Kerryn, I'm not sure how true it is of the real person either.

I went into the film cold: I was asked out by a friend, wasn't even sure what we were going to see & was quite unaware of the controversy. Googling afterwards I was surprised & somewhat taken aback by Sorkin's comments.

My impressions were those of a viewer lacking prior expectations, and therefore might differ from those of a professional critic, FWIW. And my impression was that Sorkin could easily have portrayed Zuckerberg as a far more dishonest and unpleasant person than he did.

But I'm still skirting around your central question: I share your concerns regarding the ethics but I feel as though I am yet to arrive at a satisfactory position.

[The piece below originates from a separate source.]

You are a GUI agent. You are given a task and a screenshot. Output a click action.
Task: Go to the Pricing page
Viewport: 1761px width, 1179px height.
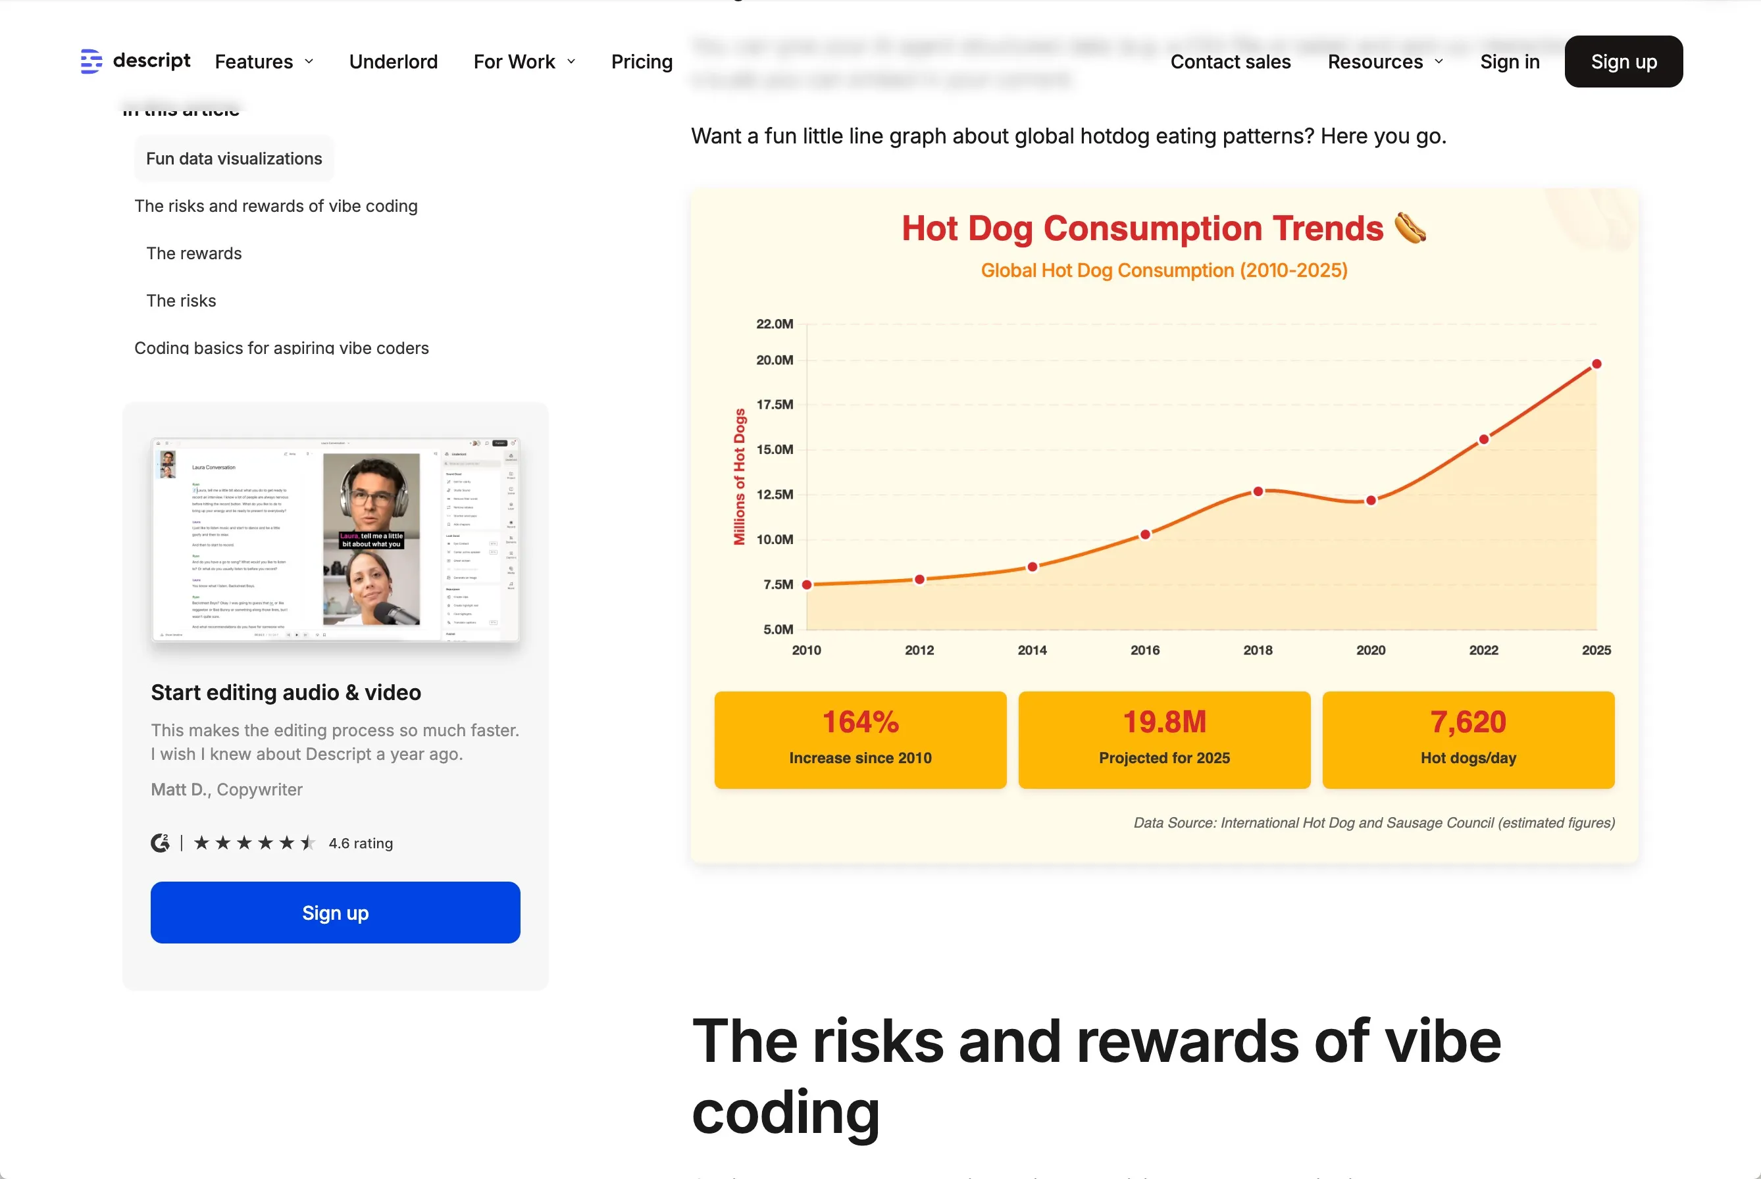[641, 62]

If we were to only consider cinema, then I think I would unreservedly agree with you. But is it reasonable to consider cinema to be a special case unrelated to other media - biographies, newspapers, television - all of which tend to go about the business of reporting the living with a good deal of myth-making & a tendency to frame stories as cautionary tales? Or, should unauthorised biographies remain unpublished until their subjects die?

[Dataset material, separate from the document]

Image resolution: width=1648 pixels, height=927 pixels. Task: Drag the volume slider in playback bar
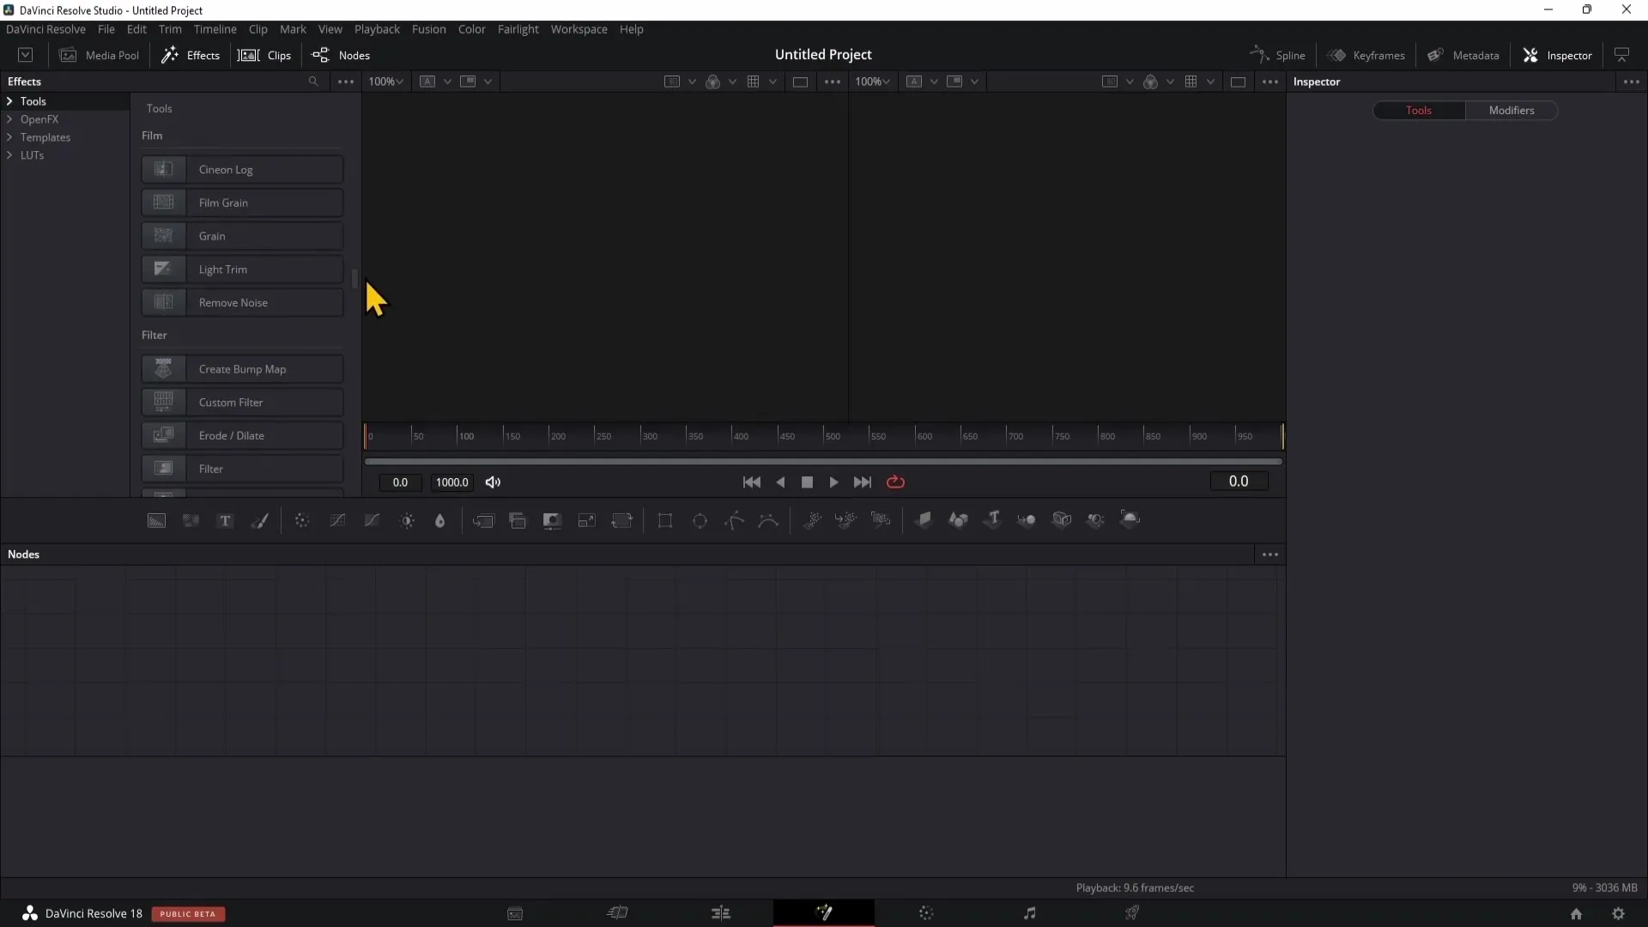(493, 482)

Because I'm inclined to think 'No' to that question, I'm equivocating on biographical cinema.


cristy said...

Thank you! I've been waiting for someone to say this. I find it really concerning. What a crap way of getting around the law of defamation.

Kerryn Goldsworthy said...

TFA, excellent point in the last two paragraphs there. I don't know either. But it's certainly one of the reasons I think the defamation laws should remain intact -- God knows there's little enough protection on the internet, without making artforms open slather as well. Your experience seems to have been the opposite I've mine -- I'll be hopelessly loaded down with baggage before I get a chance to see the film!

Anonymous said...

Thanks Kerryn. BTW I'm all for strong defamation laws, but I'm not sure how they would apply in a case such as this. Zuckerberg's legal troubles and, erm, personal failings have already been widely reported in the media. So in that sense it could be difficult to argue that the film damages his reputation.


Unknown said...

My take:

Social Network: Reality Hits the Wall

Hollywood and ethics. Hardly on the same planet.

Stephen Luntz said...

I can't feel all that much sympathy for Zuckerburg - his power and wealth protect him pretty well from the negative consequences of the film.

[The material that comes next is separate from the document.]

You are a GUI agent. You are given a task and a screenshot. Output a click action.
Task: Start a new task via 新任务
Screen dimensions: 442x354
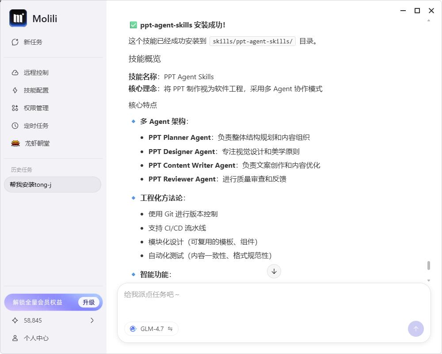(x=27, y=42)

However, I'm passionate about this issue of misrepresenting a living person and then saying "oh its just a story".

A friend of mine had a paragraph devoted to her in a best selling book. Her name wasn't mentioned, but her job was, and as the only person to hold that position for some time absolutely everyone who knew her could recognise who it was referring to. The portrayal was utterly untrue. Almost the opposite of the truth really, but people were chortling to her boyfriend about "how did you like X's cameo...". It may well have contributed to the break up of the relationship, and was certainly a factor in her dropping out of uni and spending two years depressed.

But the author was all over TV saying "well I'm entitled to not be wholly accurate because I write fiction, not fact."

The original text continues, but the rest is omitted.